[[ Study material, beginning ]]
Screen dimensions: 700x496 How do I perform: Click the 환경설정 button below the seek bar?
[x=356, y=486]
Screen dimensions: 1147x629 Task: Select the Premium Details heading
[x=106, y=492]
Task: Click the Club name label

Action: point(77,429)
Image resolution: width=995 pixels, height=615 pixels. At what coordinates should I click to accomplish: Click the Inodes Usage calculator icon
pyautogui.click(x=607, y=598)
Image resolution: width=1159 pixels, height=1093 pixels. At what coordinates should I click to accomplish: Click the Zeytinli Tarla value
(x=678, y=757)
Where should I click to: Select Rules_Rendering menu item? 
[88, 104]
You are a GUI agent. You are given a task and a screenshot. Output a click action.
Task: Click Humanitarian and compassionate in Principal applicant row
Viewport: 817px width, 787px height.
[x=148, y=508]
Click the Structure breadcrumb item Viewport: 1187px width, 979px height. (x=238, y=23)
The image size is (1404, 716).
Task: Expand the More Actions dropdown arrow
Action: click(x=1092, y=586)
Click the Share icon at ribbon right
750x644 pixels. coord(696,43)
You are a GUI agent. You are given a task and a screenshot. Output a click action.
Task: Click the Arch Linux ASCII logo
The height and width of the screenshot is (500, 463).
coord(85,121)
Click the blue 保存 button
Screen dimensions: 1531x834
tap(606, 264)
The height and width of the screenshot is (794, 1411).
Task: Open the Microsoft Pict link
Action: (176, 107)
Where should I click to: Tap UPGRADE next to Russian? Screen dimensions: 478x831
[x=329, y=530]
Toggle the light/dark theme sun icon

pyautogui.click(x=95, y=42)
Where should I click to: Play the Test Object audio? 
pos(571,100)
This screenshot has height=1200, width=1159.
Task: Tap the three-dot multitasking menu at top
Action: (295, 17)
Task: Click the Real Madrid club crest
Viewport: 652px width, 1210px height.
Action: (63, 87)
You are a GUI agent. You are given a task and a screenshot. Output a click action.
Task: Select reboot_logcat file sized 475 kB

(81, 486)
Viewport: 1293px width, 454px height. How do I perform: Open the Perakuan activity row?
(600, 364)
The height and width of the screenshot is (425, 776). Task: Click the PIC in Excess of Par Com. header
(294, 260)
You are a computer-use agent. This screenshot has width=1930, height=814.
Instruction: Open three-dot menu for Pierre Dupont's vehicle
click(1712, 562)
[[ Study material, end ]]
**Exercise directions**. This exercise asks for an exact repeat of the lines from the one holding "Viewport: 652px width, 1210px height." through the end of the data above.

**Response area**.
Viewport: 652px width, 1210px height.
Action: (63, 87)
You are a GUI agent. You are given a task and a screenshot. Output a click action.
Task: Select reboot_logcat file sized 475 kB

(81, 486)
Viewport: 1293px width, 454px height. How do I perform: Open the Perakuan activity row?
(600, 364)
The height and width of the screenshot is (425, 776). Task: Click the PIC in Excess of Par Com. header
(294, 260)
You are a computer-use agent. This screenshot has width=1930, height=814.
Instruction: Open three-dot menu for Pierre Dupont's vehicle
click(1712, 562)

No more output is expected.